52. The system according to claim 39, wherein the susceptibility database further includes information about at least one parameter selected from the group consisting of age, sex, ethnicity, race, medical history, weight, diabetes status, blood pressure, family history of thyroid cancer, and smoking history in humans and impact of the at least one parameter on susceptibility to thyroid cancer.

53. A system for assessing or selecting a treatment protocol for a subject diagnosed with thyroid cancer, comprising: at least one processor; at least one computer-readable medium; a medical treatment database operatively connected to a computer-readable medium of the system and containing information correlating the presence or absence of at least one allele of at least one marker selected from the group consisting of rs116909374, rs334725 and rs28933981, and markers correlated therewith, and efficacy of treatment regimens for thyroid cancer; a measurement tool to receive an input about the human subject and generate information from the input about the presence or absence of the at least one marker allele in a human subject diagnosed with thyroid cancer; and a medical protocol tool operatively coupled to the medical treatment database and the measurement tool, stored on a computer-readable medium of the system, and adapted to be executed on a processor of the system, to compare the information with respect to presence or absence of the at least one marker allele for the subject and the medical treatment database, and generate a conclusion with respect to at least one of: the probability that one or more medical treatments will be efficacious for treatment of thyroid cancer for the patient; and which of two or more medical treatments for thyroid cancer will be more efficacious for the patient.

54. The system according to claim 53, wherein the measurement tool comprises a tool stored on a computer-readable medium of the system and adapted to be executed by a processor of the system to receive a data input about a subject and determine information about the presence or absence of the at least one marker allele in a human subject from the data.

55. The system according to claim 54, wherein the data is genomic sequence information, and the measurement tool comprises a sequence analysis tool stored on a computer readable medium of the system and adapted to be executed by a processor of the system to determine the presence or absence of the at least one marker allele from the genomic sequence information.

56. The system according to claim 55, wherein the input about the human subject is a biological sample from the human subject, and wherein the measurement tool comprises a tool to identify the presence or absence of the at least one marker allele in the biological sample, thereby generating information about the presence or absence of the at least one marker allele in a human subject.

57. The system according to claim 53, further comprising a communication tool operatively connected to the medical protocol routine for communicating the conclusion to the subject, or to a medical practitioner for the subject.

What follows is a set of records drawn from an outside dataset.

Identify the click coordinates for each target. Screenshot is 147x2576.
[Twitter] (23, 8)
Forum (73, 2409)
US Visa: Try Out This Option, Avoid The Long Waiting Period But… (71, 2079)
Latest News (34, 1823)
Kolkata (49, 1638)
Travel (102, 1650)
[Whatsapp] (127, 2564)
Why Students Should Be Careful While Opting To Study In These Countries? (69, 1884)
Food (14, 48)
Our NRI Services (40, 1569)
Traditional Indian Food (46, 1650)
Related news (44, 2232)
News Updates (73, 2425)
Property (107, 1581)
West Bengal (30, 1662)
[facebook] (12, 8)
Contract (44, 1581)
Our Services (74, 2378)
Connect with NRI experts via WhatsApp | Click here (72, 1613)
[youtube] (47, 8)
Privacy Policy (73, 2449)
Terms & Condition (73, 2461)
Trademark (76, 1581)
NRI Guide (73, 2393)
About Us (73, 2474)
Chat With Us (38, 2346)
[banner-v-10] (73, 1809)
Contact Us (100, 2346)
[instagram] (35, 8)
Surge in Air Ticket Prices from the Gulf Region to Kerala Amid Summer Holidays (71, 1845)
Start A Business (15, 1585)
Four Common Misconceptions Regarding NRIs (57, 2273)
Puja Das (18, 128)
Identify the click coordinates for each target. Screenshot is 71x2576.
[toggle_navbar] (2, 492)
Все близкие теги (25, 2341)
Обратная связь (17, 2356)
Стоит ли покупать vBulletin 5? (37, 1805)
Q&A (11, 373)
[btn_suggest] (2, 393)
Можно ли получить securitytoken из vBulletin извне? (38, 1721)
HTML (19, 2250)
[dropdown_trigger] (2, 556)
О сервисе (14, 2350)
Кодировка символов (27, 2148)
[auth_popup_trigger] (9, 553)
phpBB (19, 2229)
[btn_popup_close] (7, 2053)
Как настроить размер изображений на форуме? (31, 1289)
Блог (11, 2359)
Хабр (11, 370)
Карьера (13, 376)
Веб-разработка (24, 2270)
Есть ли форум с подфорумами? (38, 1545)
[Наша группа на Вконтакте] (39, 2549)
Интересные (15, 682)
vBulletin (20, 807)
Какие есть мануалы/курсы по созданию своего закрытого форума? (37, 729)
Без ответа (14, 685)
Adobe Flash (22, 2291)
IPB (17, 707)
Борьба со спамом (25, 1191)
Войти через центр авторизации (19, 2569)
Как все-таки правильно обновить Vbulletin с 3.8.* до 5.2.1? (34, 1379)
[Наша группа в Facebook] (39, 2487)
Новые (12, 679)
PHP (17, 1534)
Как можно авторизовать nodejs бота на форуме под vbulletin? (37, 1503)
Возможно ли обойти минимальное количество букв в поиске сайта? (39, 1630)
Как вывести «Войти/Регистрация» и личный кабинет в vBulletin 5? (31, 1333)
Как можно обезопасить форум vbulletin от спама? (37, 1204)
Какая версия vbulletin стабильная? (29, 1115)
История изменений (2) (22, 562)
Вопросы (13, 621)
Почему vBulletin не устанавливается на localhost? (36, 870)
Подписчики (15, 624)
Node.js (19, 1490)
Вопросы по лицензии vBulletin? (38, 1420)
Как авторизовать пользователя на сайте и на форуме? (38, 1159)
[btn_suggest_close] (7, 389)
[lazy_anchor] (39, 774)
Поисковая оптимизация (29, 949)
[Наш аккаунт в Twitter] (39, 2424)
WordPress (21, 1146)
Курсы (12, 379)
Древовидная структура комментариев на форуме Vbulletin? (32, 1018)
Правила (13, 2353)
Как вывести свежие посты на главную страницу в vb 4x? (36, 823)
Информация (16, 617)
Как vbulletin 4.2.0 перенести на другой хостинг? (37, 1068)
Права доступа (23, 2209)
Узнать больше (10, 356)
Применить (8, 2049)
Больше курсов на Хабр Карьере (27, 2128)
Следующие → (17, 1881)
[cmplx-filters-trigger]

58. The system according to claim 57, wherein the communication tool comprises a routine stored on a computer-readable medium of the system and adapted to be executed on a processor of the system, to: generate a communication containing the conclusion; and transmit the communication to the subject or the medical practitioner, or enable the subject or medical practitioner to access the communication.

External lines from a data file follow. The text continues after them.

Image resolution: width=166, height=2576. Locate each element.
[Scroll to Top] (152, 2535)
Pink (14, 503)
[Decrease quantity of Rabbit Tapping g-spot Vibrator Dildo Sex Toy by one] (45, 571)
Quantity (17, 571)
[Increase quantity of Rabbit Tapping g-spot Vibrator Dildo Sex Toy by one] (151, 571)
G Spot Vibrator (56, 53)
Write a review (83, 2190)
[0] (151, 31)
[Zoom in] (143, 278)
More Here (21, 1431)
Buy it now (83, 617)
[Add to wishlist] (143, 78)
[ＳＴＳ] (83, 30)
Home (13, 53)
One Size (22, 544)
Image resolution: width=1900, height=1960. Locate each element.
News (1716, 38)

59. The system according to claim 53, wherein markers correlated with rs116909374 are selected from the group consisting of the markers listed in table 2 and table 8.

60. The system according to claim 53, wherein markers correlated with rs334725 are selected from the group consisting of the markers listed in table 1 and table 7.

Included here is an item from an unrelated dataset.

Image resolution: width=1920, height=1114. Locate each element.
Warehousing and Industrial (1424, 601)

61. The system according to claim 53, wherein the at least one marker allele is selected from the group consisting of the risk alleles listed in Table 7 and Table 8.

62. (canceled)

63. The method according to claim 1, wherein linkage disequilibrium between markers is characterized by values of r.sup.2 of at least 0.2.

64. The method according to claim 1, wherein linkage disequilibrium between markers is characterized by values of r.sup.2 of at least 0.5.